Update the items below by replacing "heart icon" with "heart button" everywhere it occurs, and leave every other part unchanged.
[start]
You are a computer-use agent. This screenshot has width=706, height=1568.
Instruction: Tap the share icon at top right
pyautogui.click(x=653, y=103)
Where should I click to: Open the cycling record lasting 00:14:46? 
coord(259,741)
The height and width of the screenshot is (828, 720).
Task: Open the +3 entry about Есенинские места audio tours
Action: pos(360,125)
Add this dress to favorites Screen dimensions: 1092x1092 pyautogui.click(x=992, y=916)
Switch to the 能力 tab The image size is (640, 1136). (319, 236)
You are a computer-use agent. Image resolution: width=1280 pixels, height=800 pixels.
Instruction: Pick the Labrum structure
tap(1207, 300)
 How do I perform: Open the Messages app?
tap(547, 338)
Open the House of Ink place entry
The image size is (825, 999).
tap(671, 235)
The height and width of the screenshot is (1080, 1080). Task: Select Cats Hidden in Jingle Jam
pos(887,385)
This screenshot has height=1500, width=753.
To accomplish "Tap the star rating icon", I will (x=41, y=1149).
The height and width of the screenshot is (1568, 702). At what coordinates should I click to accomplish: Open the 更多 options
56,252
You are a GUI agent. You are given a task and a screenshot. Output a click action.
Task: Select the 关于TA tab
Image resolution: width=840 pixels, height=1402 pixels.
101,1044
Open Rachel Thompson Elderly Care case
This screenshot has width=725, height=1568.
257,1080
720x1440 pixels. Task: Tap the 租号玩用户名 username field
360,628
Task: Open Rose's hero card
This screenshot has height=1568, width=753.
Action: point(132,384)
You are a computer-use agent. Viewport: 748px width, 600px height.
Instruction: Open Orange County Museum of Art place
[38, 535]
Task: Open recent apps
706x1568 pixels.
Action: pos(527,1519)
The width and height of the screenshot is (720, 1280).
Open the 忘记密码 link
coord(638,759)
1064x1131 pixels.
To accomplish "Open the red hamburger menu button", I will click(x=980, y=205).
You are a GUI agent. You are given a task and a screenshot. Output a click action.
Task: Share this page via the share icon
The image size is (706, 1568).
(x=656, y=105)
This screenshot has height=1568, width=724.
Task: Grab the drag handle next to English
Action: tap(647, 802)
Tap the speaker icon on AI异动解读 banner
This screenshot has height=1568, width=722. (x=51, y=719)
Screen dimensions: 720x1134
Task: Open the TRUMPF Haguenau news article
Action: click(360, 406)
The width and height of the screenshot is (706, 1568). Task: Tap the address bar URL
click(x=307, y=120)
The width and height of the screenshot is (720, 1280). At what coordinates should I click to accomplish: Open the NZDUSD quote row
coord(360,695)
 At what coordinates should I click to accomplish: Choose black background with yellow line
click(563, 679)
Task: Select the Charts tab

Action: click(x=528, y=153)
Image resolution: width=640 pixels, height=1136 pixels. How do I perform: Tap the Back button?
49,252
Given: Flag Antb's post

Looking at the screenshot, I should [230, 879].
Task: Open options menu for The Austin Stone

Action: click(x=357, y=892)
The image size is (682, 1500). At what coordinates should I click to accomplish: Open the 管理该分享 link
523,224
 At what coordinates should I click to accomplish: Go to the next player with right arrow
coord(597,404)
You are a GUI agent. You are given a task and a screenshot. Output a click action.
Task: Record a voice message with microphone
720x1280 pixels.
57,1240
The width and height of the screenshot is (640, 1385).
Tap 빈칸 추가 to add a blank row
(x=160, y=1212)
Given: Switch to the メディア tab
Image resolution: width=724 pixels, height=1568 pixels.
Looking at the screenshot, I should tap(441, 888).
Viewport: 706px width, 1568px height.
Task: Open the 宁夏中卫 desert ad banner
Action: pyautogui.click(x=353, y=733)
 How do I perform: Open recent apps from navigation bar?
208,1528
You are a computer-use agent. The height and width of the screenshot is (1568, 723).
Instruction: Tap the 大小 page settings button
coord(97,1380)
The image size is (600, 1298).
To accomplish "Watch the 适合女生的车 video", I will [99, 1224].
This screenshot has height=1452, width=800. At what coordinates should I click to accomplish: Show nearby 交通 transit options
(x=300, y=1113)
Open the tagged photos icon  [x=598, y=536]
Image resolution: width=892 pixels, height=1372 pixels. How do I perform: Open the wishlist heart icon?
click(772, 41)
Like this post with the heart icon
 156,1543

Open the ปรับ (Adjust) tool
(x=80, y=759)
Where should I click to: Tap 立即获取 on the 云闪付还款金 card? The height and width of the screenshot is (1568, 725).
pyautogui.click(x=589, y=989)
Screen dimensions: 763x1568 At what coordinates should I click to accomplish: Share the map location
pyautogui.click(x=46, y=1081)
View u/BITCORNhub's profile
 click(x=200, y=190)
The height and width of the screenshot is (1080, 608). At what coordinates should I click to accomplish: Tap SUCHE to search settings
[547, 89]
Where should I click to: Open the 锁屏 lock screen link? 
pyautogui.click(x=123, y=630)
[end]
Solution to this task -
You are a computer-use agent. This screenshot has width=706, height=1568.
Instruction: Tap the share icon at top right
pyautogui.click(x=653, y=103)
Where should I click to: Open the cycling record lasting 00:14:46? 
coord(259,741)
The height and width of the screenshot is (828, 720).
Task: Open the +3 entry about Есенинские места audio tours
Action: pos(360,125)
Add this dress to favorites Screen dimensions: 1092x1092 pyautogui.click(x=992, y=916)
Switch to the 能力 tab The image size is (640, 1136). (319, 236)
You are a computer-use agent. Image resolution: width=1280 pixels, height=800 pixels.
Instruction: Pick the Labrum structure
tap(1207, 300)
 How do I perform: Open the Messages app?
tap(547, 338)
Open the House of Ink place entry
The image size is (825, 999).
tap(671, 235)
The height and width of the screenshot is (1080, 1080). Task: Select Cats Hidden in Jingle Jam
pos(887,385)
This screenshot has height=1500, width=753.
To accomplish "Tap the star rating icon", I will (x=41, y=1149).
The height and width of the screenshot is (1568, 702). At what coordinates should I click to accomplish: Open the 更多 options
56,252
You are a GUI agent. You are given a task and a screenshot. Output a click action.
Task: Select the 关于TA tab
Image resolution: width=840 pixels, height=1402 pixels.
101,1044
Open Rachel Thompson Elderly Care case
This screenshot has width=725, height=1568.
257,1080
720x1440 pixels. Task: Tap the 租号玩用户名 username field
360,628
Task: Open Rose's hero card
This screenshot has height=1568, width=753.
Action: point(132,384)
You are a computer-use agent. Viewport: 748px width, 600px height.
Instruction: Open Orange County Museum of Art place
[38, 535]
Task: Open recent apps
706x1568 pixels.
Action: pos(527,1519)
The width and height of the screenshot is (720, 1280).
Open the 忘记密码 link
coord(638,759)
1064x1131 pixels.
To accomplish "Open the red hamburger menu button", I will click(x=980, y=205).
You are a GUI agent. You are given a task and a screenshot. Output a click action.
Task: Share this page via the share icon
The image size is (706, 1568).
(x=656, y=105)
This screenshot has height=1568, width=724.
Task: Grab the drag handle next to English
Action: tap(647, 802)
Tap the speaker icon on AI异动解读 banner
This screenshot has height=1568, width=722. (x=51, y=719)
Screen dimensions: 720x1134
Task: Open the TRUMPF Haguenau news article
Action: click(360, 406)
The width and height of the screenshot is (706, 1568). Task: Tap the address bar URL
click(x=307, y=120)
The width and height of the screenshot is (720, 1280). At what coordinates should I click to accomplish: Open the NZDUSD quote row
coord(360,695)
 At what coordinates should I click to accomplish: Choose black background with yellow line
click(563, 679)
Task: Select the Charts tab

Action: click(x=528, y=153)
Image resolution: width=640 pixels, height=1136 pixels. How do I perform: Tap the Back button?
49,252
Given: Flag Antb's post

Looking at the screenshot, I should [230, 879].
Task: Open options menu for The Austin Stone

Action: click(x=357, y=892)
The image size is (682, 1500). At what coordinates should I click to accomplish: Open the 管理该分享 link
523,224
 At what coordinates should I click to accomplish: Go to the next player with right arrow
coord(597,404)
You are a GUI agent. You are given a task and a screenshot. Output a click action.
Task: Record a voice message with microphone
720x1280 pixels.
57,1240
The width and height of the screenshot is (640, 1385).
Tap 빈칸 추가 to add a blank row
(x=160, y=1212)
Given: Switch to the メディア tab
Image resolution: width=724 pixels, height=1568 pixels.
Looking at the screenshot, I should tap(441, 888).
Viewport: 706px width, 1568px height.
Task: Open the 宁夏中卫 desert ad banner
Action: pyautogui.click(x=353, y=733)
 How do I perform: Open recent apps from navigation bar?
208,1528
You are a computer-use agent. The height and width of the screenshot is (1568, 723).
Instruction: Tap the 大小 page settings button
coord(97,1380)
The image size is (600, 1298).
To accomplish "Watch the 适合女生的车 video", I will [99, 1224].
This screenshot has height=1452, width=800. At what coordinates should I click to accomplish: Show nearby 交通 transit options
(x=300, y=1113)
Open the tagged photos icon  [x=598, y=536]
Image resolution: width=892 pixels, height=1372 pixels. How do I perform: Open the wishlist heart button?
click(772, 41)
Like this post with the heart button
 156,1543

Open the ปรับ (Adjust) tool
(x=80, y=759)
Where should I click to: Tap 立即获取 on the 云闪付还款金 card? The height and width of the screenshot is (1568, 725).
pyautogui.click(x=589, y=989)
Screen dimensions: 763x1568 At what coordinates should I click to accomplish: Share the map location
pyautogui.click(x=46, y=1081)
View u/BITCORNhub's profile
 click(x=200, y=190)
The height and width of the screenshot is (1080, 608). At what coordinates should I click to accomplish: Tap SUCHE to search settings
[547, 89]
Where should I click to: Open the 锁屏 lock screen link? 
pyautogui.click(x=123, y=630)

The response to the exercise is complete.